Locke begins his plea emphasizing the importance of empirical evidence. “While we appreciate APA’s commitment to quality research, counselors are concerned that a number of the DSM-5 proposals have little basis in empirical studies,” says Locke. “The rationales posted on the DSM-5 website provide either incomplete or insufficient empirical evidence to support many of the proposed revisions.” Additionally, members of the ACA are in agreement that assessments should be cross-cutting and dimensional, but found little evidence of external validators within the proposed revisions. Locke adds, “Furthermore, more than half the disorders-including important disorders such as attention-deficit/hyperactivity disorder and conduct disorder-have no assessments posted on the website, so we cannot effectively evaluate all of the measures being proposed.”
Locke continues by pointing out clinical concerns with new definitions in the manual.
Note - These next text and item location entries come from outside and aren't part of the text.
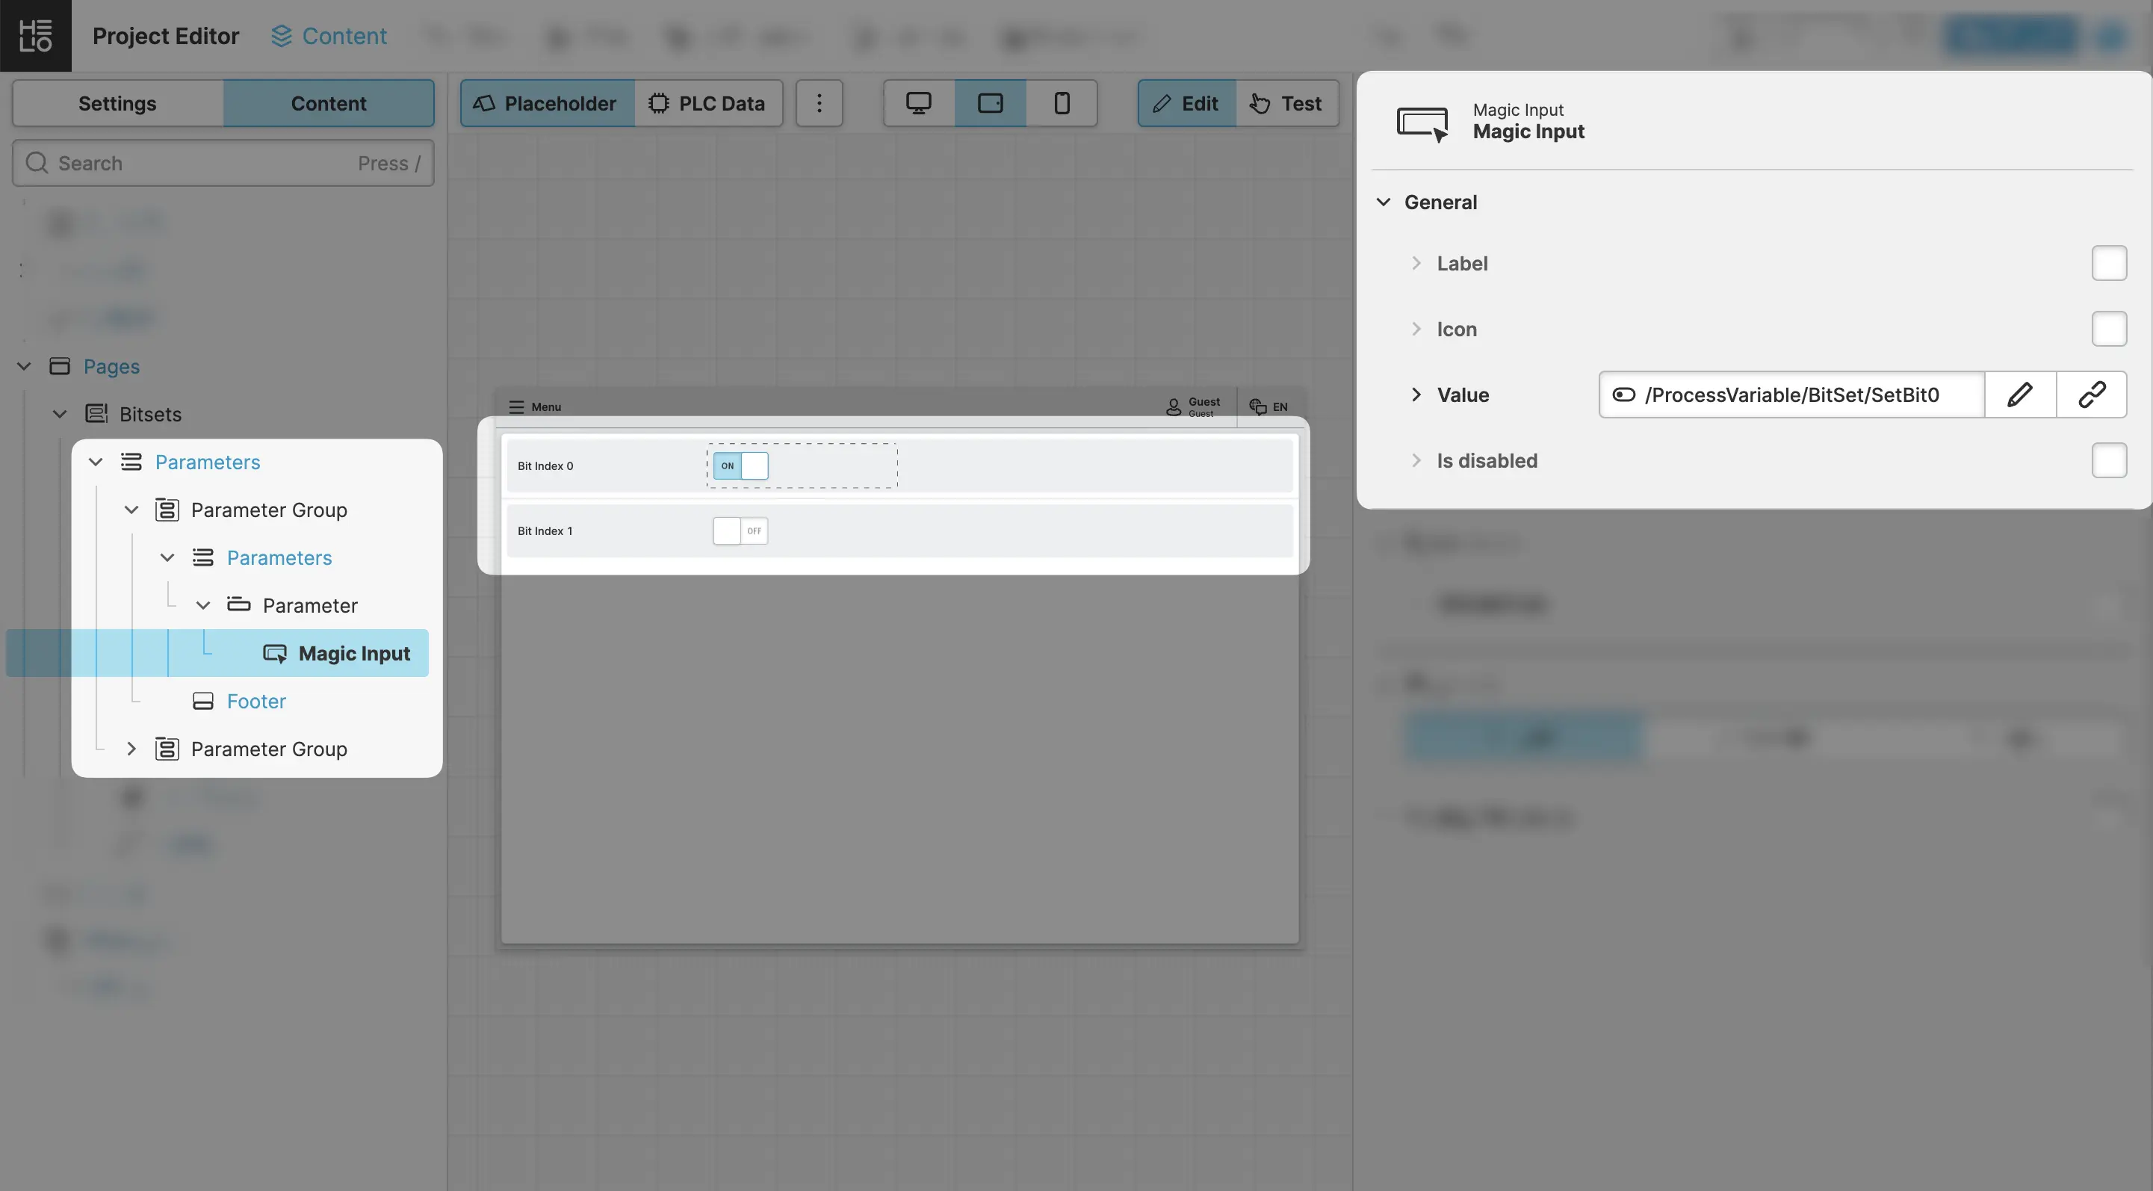Enable the Label checkbox
This screenshot has height=1191, width=2153.
click(x=2108, y=263)
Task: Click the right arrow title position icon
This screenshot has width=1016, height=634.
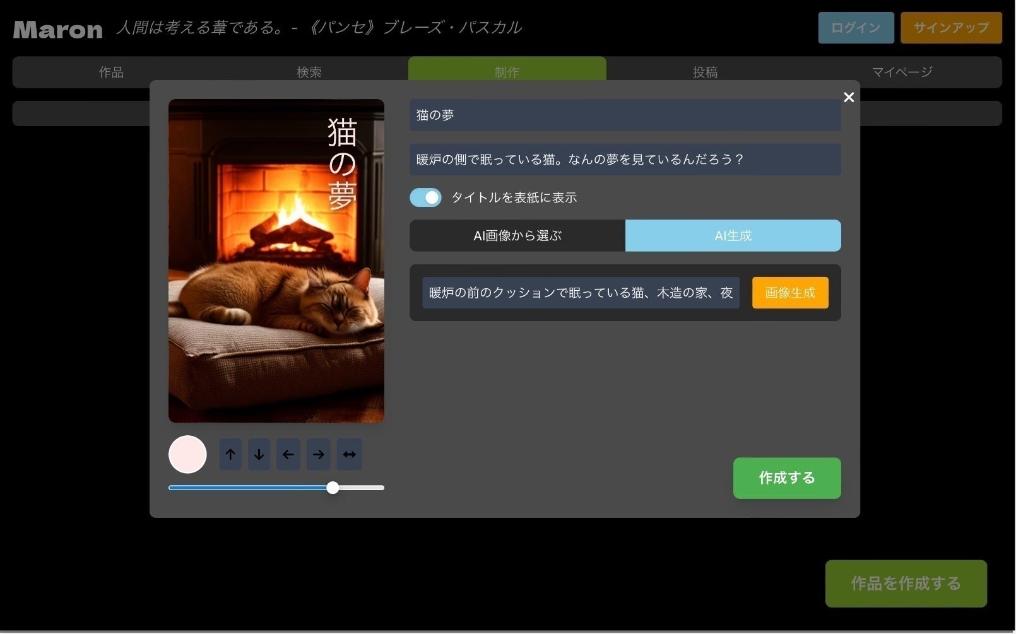Action: 318,454
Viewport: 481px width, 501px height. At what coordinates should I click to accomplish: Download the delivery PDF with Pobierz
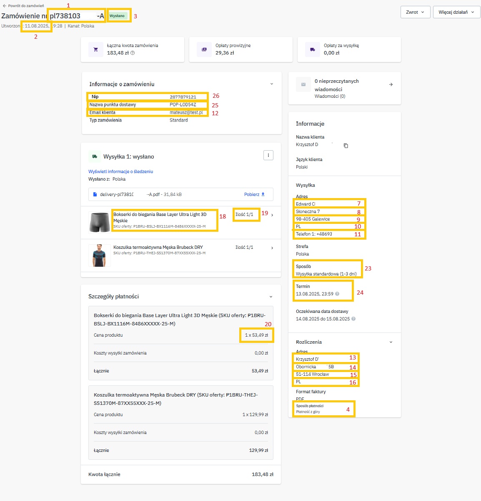(x=254, y=194)

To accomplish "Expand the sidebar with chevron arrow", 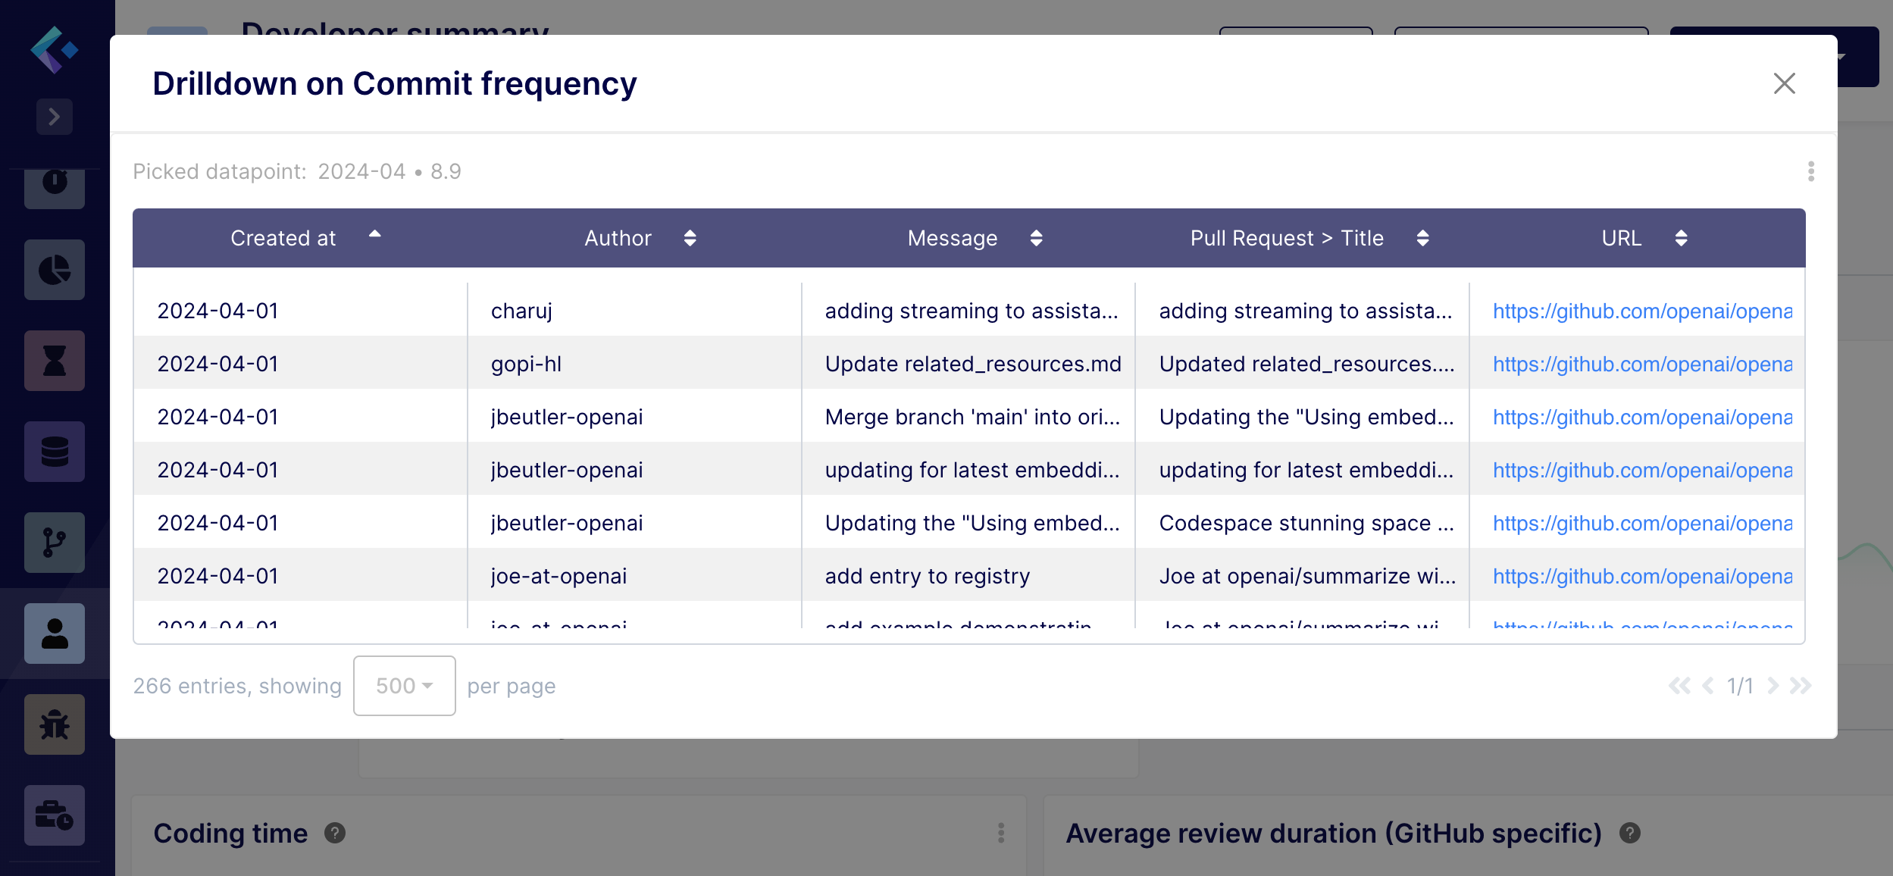I will (x=54, y=117).
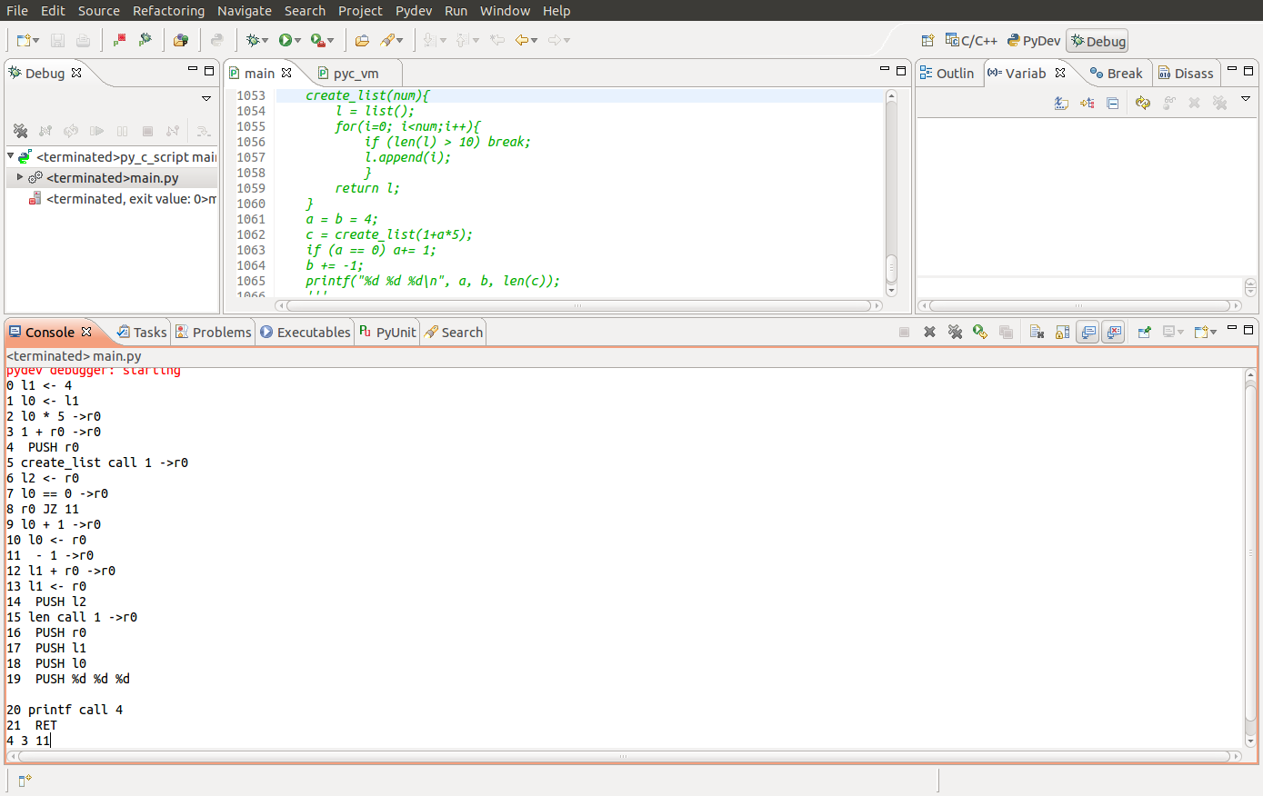This screenshot has width=1263, height=796.
Task: Click the Open File folder toolbar icon
Action: pos(362,40)
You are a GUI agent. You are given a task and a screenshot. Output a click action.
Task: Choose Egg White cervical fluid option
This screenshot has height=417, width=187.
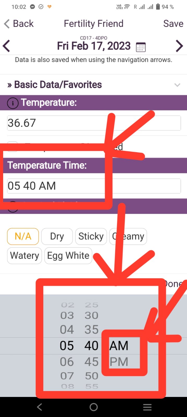68,256
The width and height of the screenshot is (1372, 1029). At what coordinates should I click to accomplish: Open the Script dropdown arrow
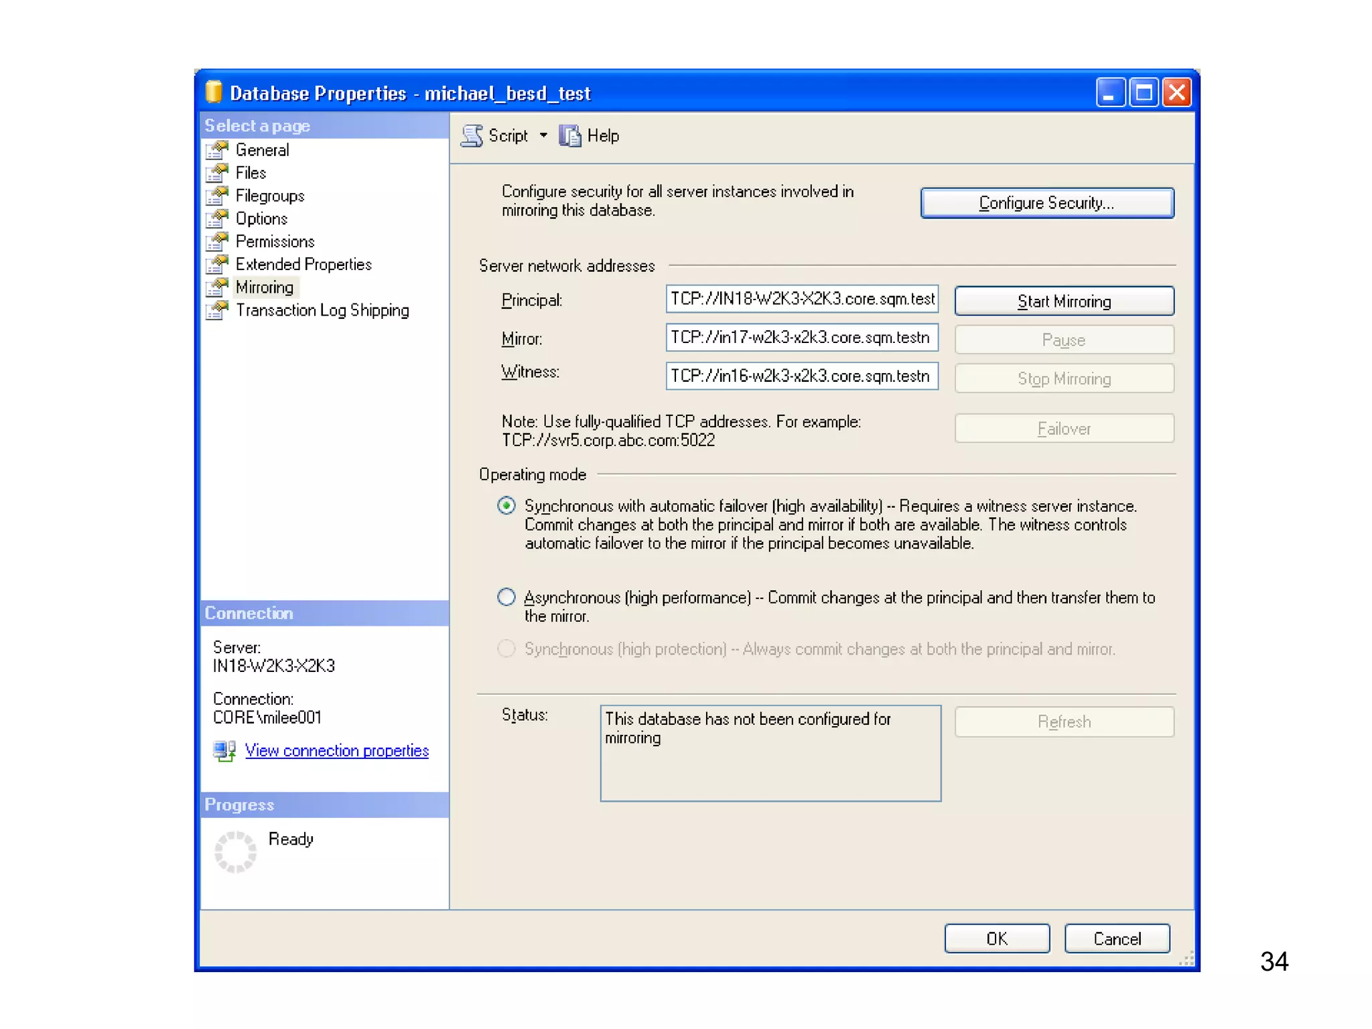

According to the DSM-V Task Force, the newly revised DSM would define a mental disorder as follows: “A behavioral or psychological syndrome or pattern that occurs in an individual that reflects an underlying psychobiological dysfunction (APA 2011).” The question being raised is whether or not all mental health issues are biologically rooted. “Although advances in neuroscience have greatly enhanced our understanding of psychopathology, the current science does not fully support a biological connection for all mental disorders,” says Locke. “We therefore request that the definition of mental disorder be amended to indicate that mental disorders may not have a biological component.” With regards to transparency, Locke believes that, despite the fact that the DSM-V Task Force has claimed to undertake the process of revision in a transparent and open way, confidentiality agreements and undisclosed information cast a shadow of doubt over the entire process. Locke says, “Most problematic, the reports of the DSM-5 SRC are not available for public inspection, which is a violation of one of the most basic and vital tenets of science-open access to data and/or processes for independent evaluation and critique. Without full transparency and openness, counselors may have difficulty having confidence in and trusting the DSM-5.” Locke concluded by adding that in order for the manual to maintain its credibility as an effective and accurate diagnostic tool, “it is essential that the DSM-5 be based on research that involves rigorous, systematic, and objective procedures; an open process; and independent, objective scientific review.”